[start of Source text]

I got to see a preliminary beta this past week and it is very impressive. The tool uses FLEX, IMAGEMAJICK and PHP. It offers both screenprinting and DTG with a very smart backend that can use pricing from a variety of lookup tables and understands the difference between the 2 printing processes.

All the features missing from Piki are there including shopping carts that can use any gateway that you want, integrated real time shipping costs and alot more including the ability to upload almost any file type.

What I found most interesting is that the shopping cart can logically apply pricing so that customers can easily mix and match products and designs at will and still get accurate quantity discounts. Its like having a excel spreadsheet built into the backend.

The backend has a reporting system that can tell you everything about anyone using the tool.

The tool is a blend of the simplicity and ease of use like Customink or OSSdesigner, with FLEX programming and Imagemajick it has very cool design features similar to bluecotton, but uniquely different and the setup will allow affiliate or zazzle like substores with unlimited pricing structures.

Best of all it is NOT going to be a hosted service, this will be a reasonably priced software package for the masses ($3,000 to $7,000) that you buy and have loaded onto your server or web hosting service. So there are no monthly fees, no credits, no annual fees, and no limits on what you can offer as far as products or clipart. Since you will own it, its up to you how you want to set it up.

Once I have more information, I will keep everyone posted. Its not ready for primetime yet, but it is definitely a new alternative.


----------



## Riderz Ready (Sep 18, 2008)

*Re: New alternative to Deconetwork*

There has been of several of these solutions in the development over the past year but none seem to make it to market. Hopefully that will change as competition drives development. There is a huge gap between $3,000-$7,000. Furthermore no vertical market software can remain financially stable without reoccuring revenue whether that be a hosted model or annual support/development fees. The cost of development and enhancements will exceed sales revenue in almost any environment. 



bluetooter said:


> I found a group of developers who are seriously well underway with an online product designer that will blow Piki/Deconetwork away. It clearly is a comprehensive and different approach.

[end of Source text]

▶ _Written instruction a_:
Answer these questions from the forum thread:
(i) Which three technologies does the tool use?
(ii) What price range is given for the software package?
(iii) On what date did Riderz Ready reply?

[start of Data to use]

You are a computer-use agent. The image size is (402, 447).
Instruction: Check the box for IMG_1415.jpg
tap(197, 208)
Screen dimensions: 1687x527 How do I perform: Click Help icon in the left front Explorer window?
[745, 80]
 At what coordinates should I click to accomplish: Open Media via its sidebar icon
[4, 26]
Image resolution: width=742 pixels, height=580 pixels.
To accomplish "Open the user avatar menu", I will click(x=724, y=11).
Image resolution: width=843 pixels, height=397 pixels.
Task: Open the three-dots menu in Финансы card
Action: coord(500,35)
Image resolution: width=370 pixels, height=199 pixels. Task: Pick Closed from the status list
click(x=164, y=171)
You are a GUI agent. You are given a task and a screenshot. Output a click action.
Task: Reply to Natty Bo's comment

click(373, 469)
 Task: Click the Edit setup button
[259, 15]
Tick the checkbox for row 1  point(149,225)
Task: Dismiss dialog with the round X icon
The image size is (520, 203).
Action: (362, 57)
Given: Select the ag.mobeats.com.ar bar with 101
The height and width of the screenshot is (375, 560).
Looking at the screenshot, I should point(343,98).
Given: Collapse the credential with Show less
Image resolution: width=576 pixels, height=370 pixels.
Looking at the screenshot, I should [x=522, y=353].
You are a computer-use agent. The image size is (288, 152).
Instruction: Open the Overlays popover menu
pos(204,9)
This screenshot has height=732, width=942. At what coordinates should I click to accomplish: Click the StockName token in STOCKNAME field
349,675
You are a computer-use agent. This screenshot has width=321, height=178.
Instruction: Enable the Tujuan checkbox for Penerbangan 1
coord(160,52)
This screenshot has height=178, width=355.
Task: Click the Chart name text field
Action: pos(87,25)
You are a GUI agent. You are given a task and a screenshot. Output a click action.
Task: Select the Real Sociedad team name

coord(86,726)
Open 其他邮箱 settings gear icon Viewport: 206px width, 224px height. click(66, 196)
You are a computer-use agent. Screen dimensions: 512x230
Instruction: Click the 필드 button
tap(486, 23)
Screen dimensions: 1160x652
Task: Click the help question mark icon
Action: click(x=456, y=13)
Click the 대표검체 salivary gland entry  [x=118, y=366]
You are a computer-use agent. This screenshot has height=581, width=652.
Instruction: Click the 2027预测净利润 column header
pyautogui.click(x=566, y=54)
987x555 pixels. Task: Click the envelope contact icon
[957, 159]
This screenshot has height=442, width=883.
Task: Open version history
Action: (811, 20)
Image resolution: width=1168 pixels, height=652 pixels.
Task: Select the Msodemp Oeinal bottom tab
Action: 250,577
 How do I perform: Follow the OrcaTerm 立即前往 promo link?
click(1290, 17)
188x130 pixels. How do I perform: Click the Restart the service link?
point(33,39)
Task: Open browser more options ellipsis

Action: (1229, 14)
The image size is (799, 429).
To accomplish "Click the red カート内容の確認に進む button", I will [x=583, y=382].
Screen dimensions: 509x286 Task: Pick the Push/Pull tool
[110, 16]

[end of Data to use]

▶ _Written instruction b_:
Put the stretch of the entries from the line containing "Given: Select the" through the line containing "Action: pos(87,25)" into a numbered list, leaving out blank lines.

▶ _Correct answer a_:
(i) FLEX, IMAGEMAJICK and PHP
(ii) $3,000 to $7,000
(iii) Sep 18, 2008

▶ _Correct answer b_:
1. Given: Select the ag.mobeats.com.ar bar with 101
2. The height and width of the screenshot is (375, 560).
3. Looking at the screenshot, I should point(343,98).
4. Given: Collapse the credential with Show less
5. Image resolution: width=576 pixels, height=370 pixels.
6. Looking at the screenshot, I should [x=522, y=353].
7. You are a computer-use agent. The image size is (288, 152).
8. Instruction: Open the Overlays popover menu
9. pos(204,9)
10. This screenshot has height=732, width=942. At what coordinates should I click to accomplish: Click the StockName token in STOCKNAME field
11. 349,675
12. You are a computer-use agent. This screenshot has width=321, height=178.
13. Instruction: Enable the Tujuan checkbox for Penerbangan 1
14. coord(160,52)
15. This screenshot has height=178, width=355.
16. Task: Click the Chart name text field
17. Action: pos(87,25)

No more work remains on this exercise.